Your objective:
Word for word, copy the line that contains "Task: Select the 3.OG folder in tree" and each line after it in the data below. Pictures stay out of the copy.

Listed entries section start

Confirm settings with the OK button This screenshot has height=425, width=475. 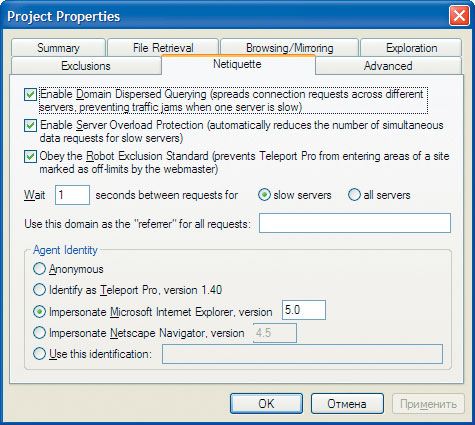point(266,404)
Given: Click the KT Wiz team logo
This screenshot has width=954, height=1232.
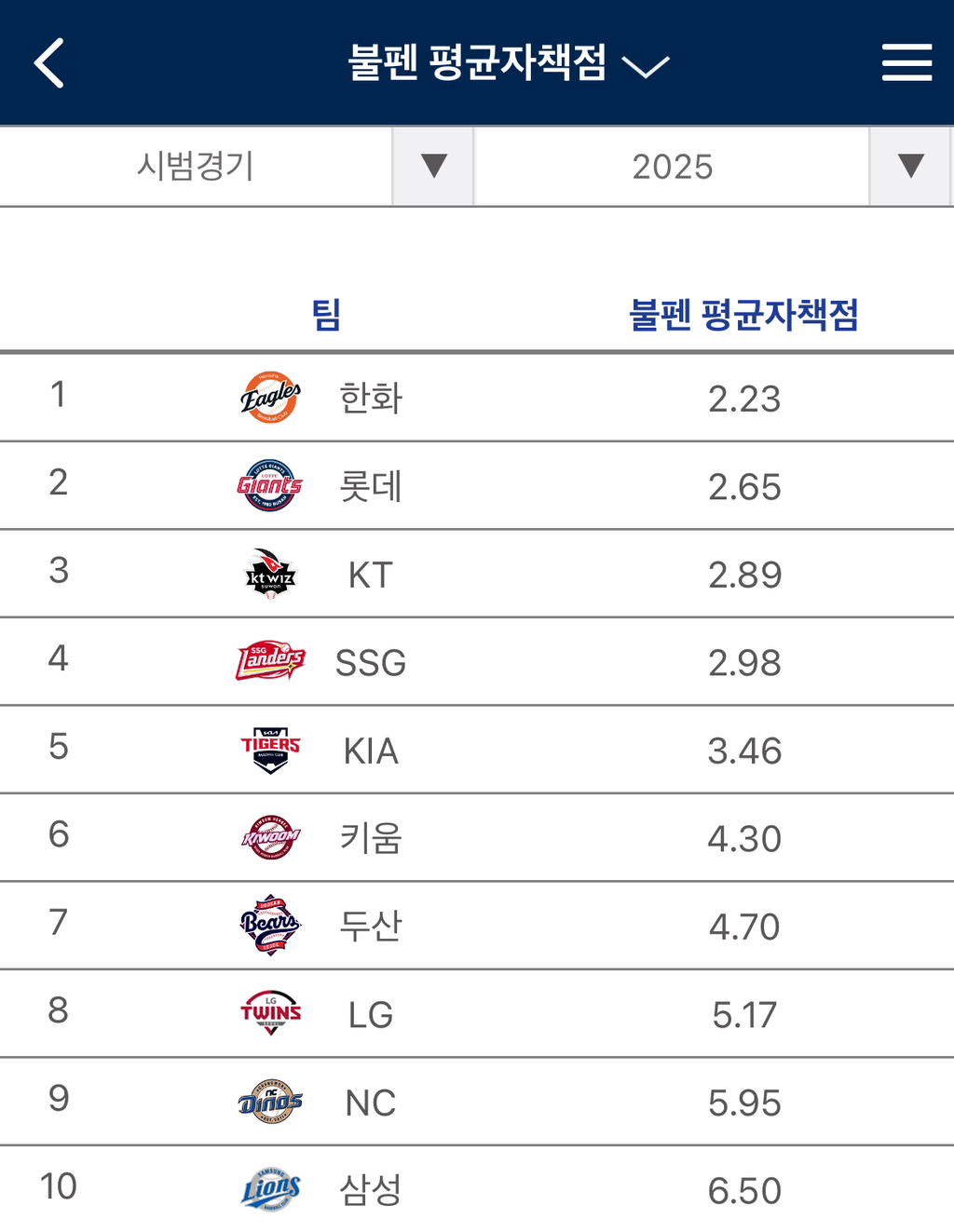Looking at the screenshot, I should (x=270, y=574).

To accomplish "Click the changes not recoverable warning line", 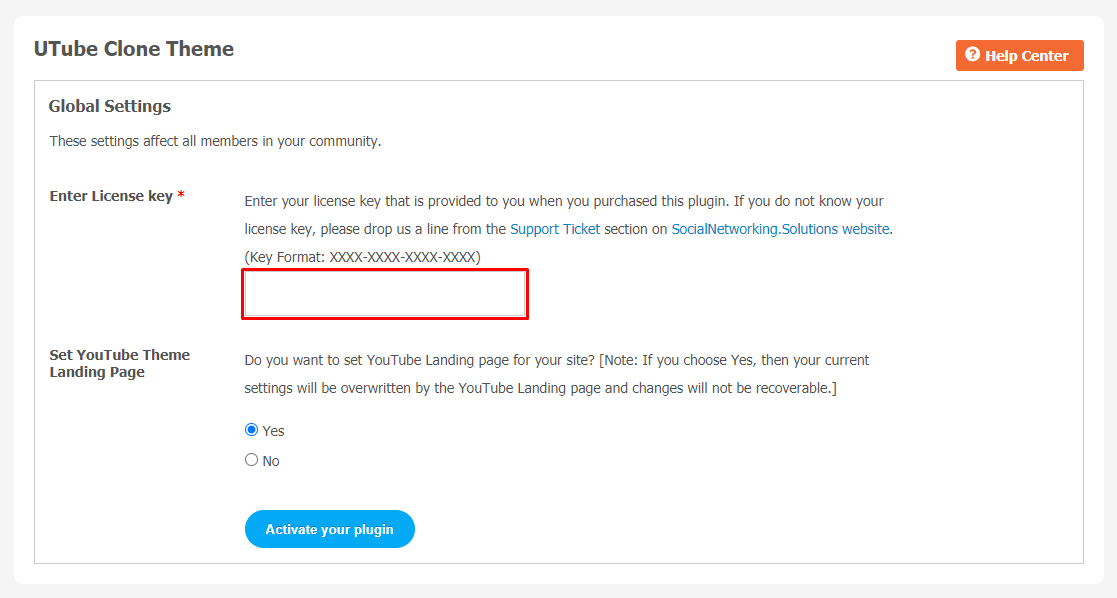I will [x=541, y=388].
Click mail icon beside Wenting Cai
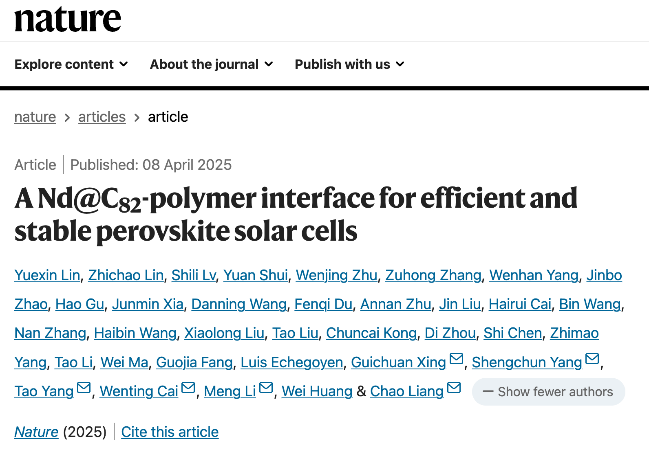The height and width of the screenshot is (452, 649). (x=189, y=390)
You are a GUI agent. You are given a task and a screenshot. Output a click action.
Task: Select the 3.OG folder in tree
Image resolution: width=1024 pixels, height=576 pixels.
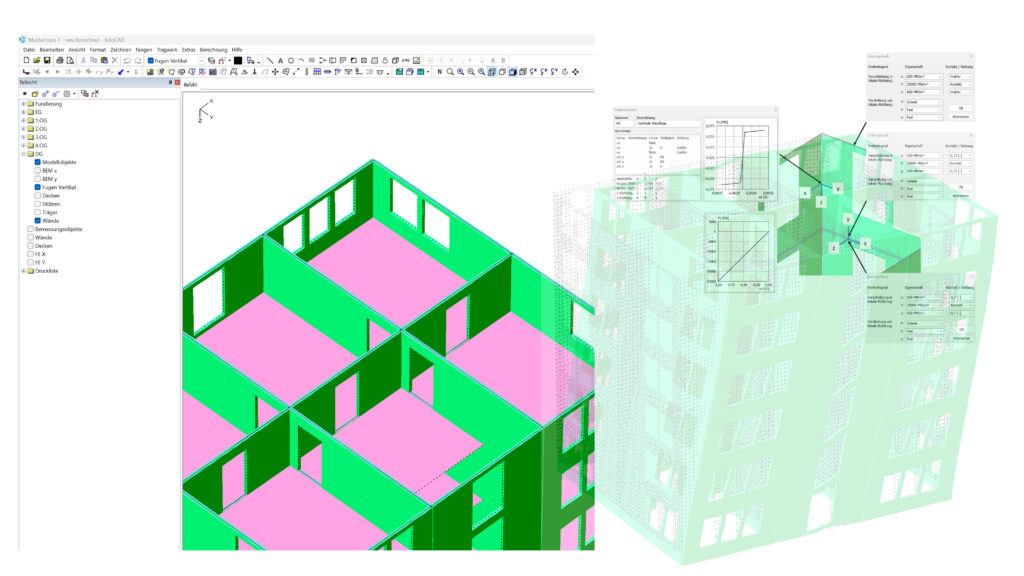pyautogui.click(x=41, y=137)
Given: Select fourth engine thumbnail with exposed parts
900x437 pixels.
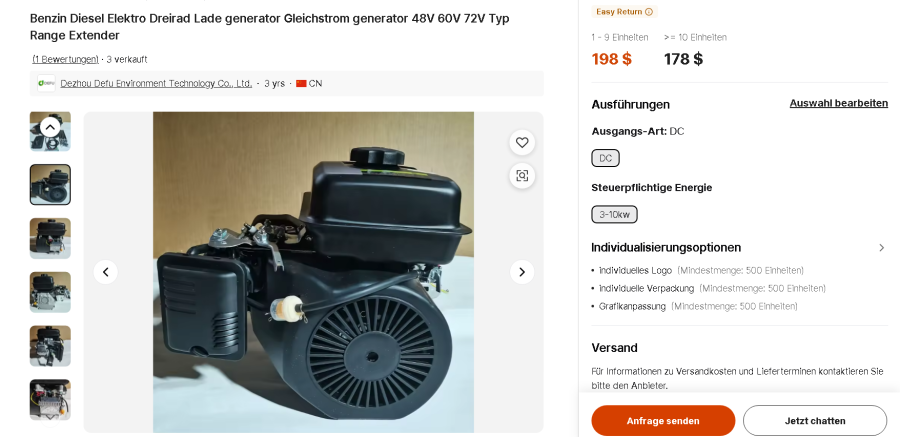Looking at the screenshot, I should 51,292.
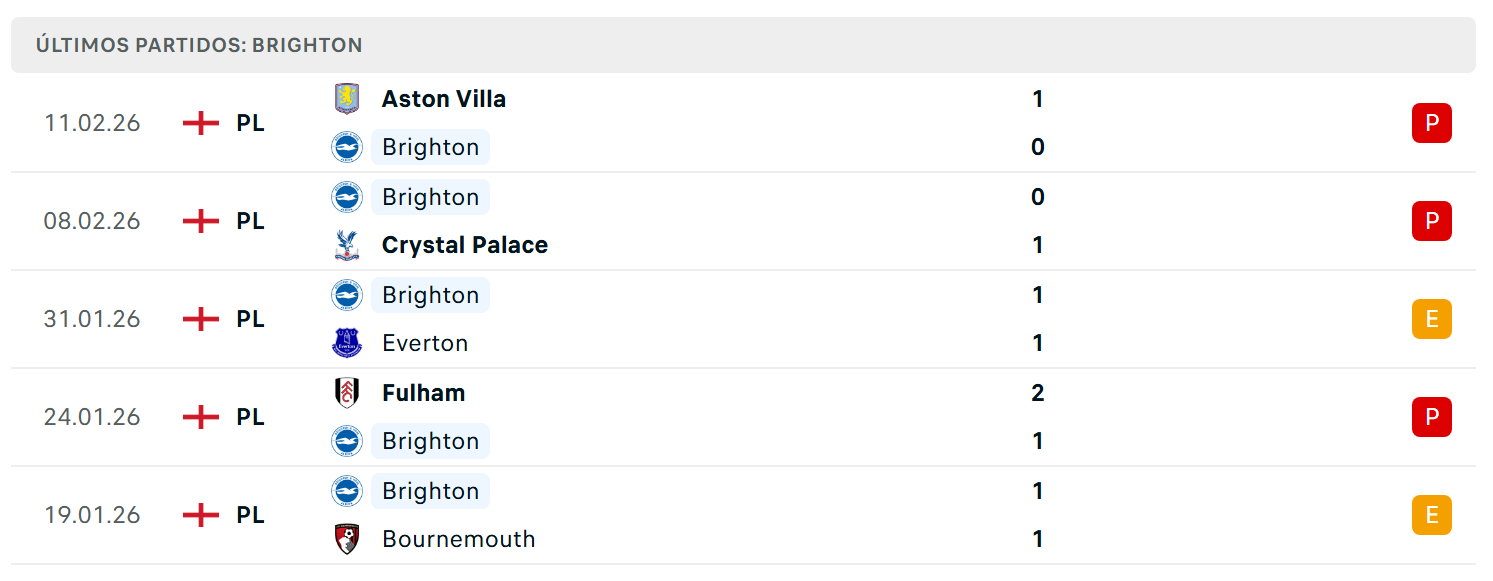1493x581 pixels.
Task: Open the Aston Villa team link
Action: [444, 99]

Listed entries section end

Written answer:
Task: Select the 3.OG folder in tree
Image resolution: width=1024 pixels, height=576 pixels.
pyautogui.click(x=41, y=137)
Given: Select fourth engine thumbnail with exposed parts
900x437 pixels.
Looking at the screenshot, I should 51,292.
1493x581 pixels.
Task: Open the Aston Villa team link
Action: [444, 99]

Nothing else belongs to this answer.